◆ Task input
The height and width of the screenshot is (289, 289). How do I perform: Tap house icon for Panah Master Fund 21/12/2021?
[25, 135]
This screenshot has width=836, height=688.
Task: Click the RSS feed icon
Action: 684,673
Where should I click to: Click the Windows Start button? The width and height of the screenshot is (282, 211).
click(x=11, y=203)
--
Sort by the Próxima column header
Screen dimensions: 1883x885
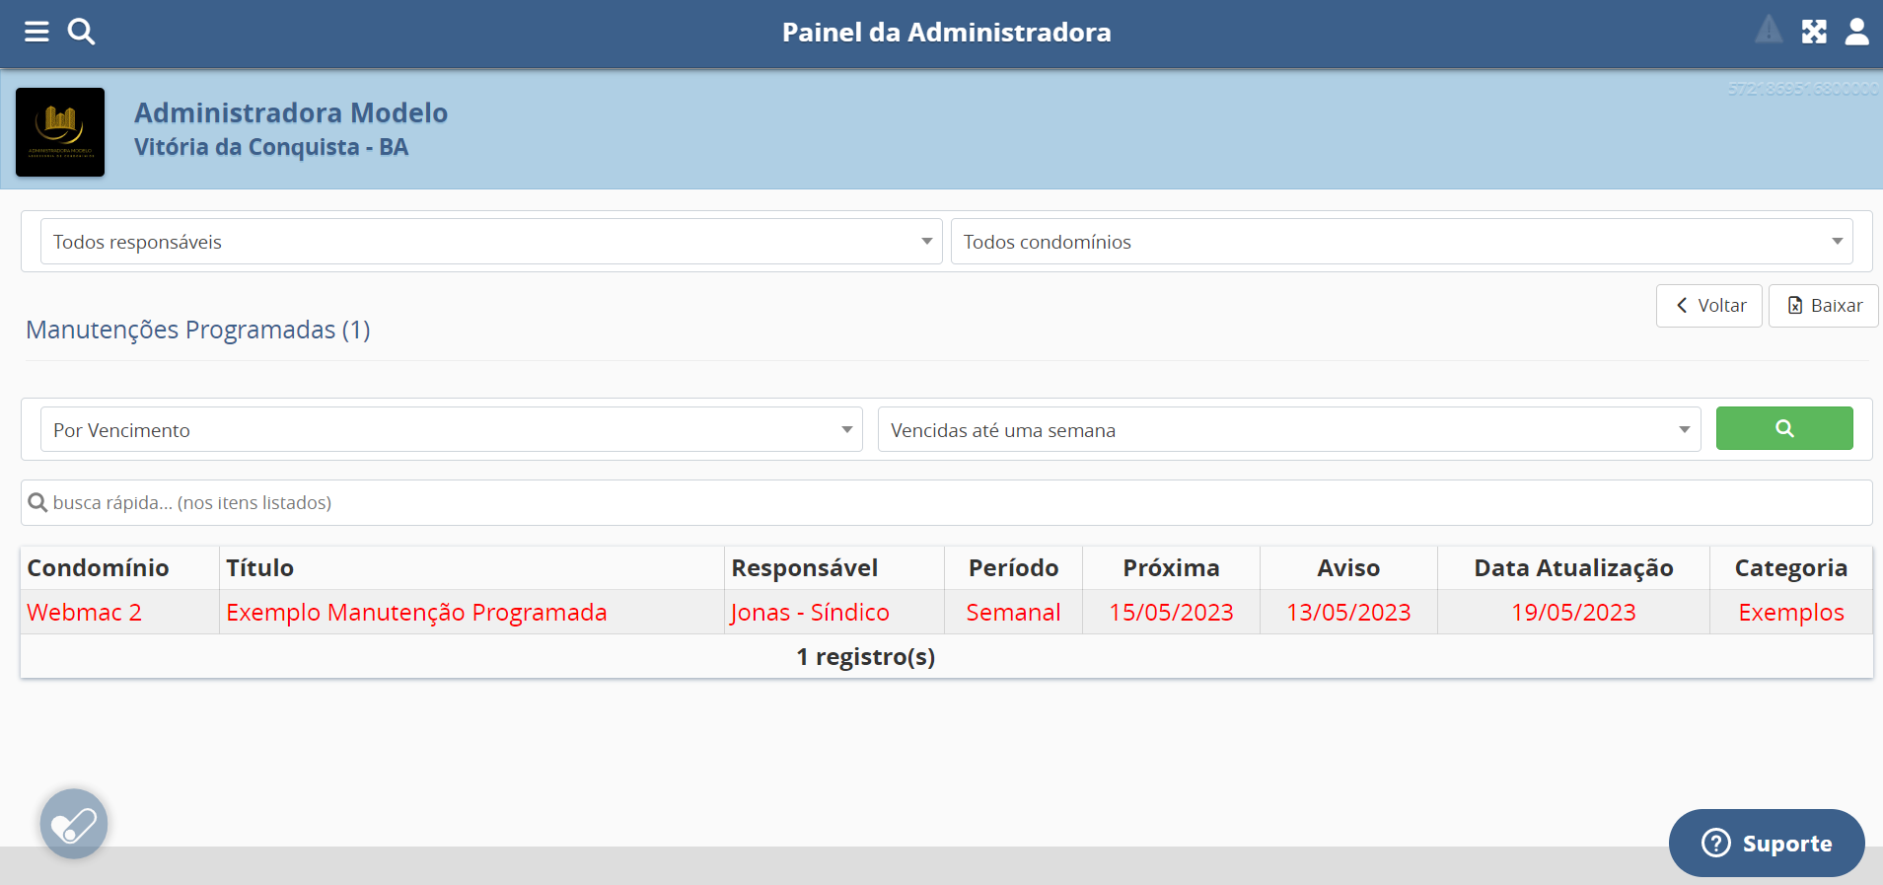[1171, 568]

◆ Job
Change "house icon" to "home icon" in the lines from the one containing "The height and" through the one containing "click(x=11, y=203)", and give those lines again with nothing else altered.

◆ Correct response
The height and width of the screenshot is (289, 289). How do I perform: Tap home icon for Panah Master Fund 21/12/2021?
[25, 135]
This screenshot has width=836, height=688.
Task: Click the RSS feed icon
Action: 684,673
Where should I click to: Click the Windows Start button? The width and height of the screenshot is (282, 211).
click(x=11, y=203)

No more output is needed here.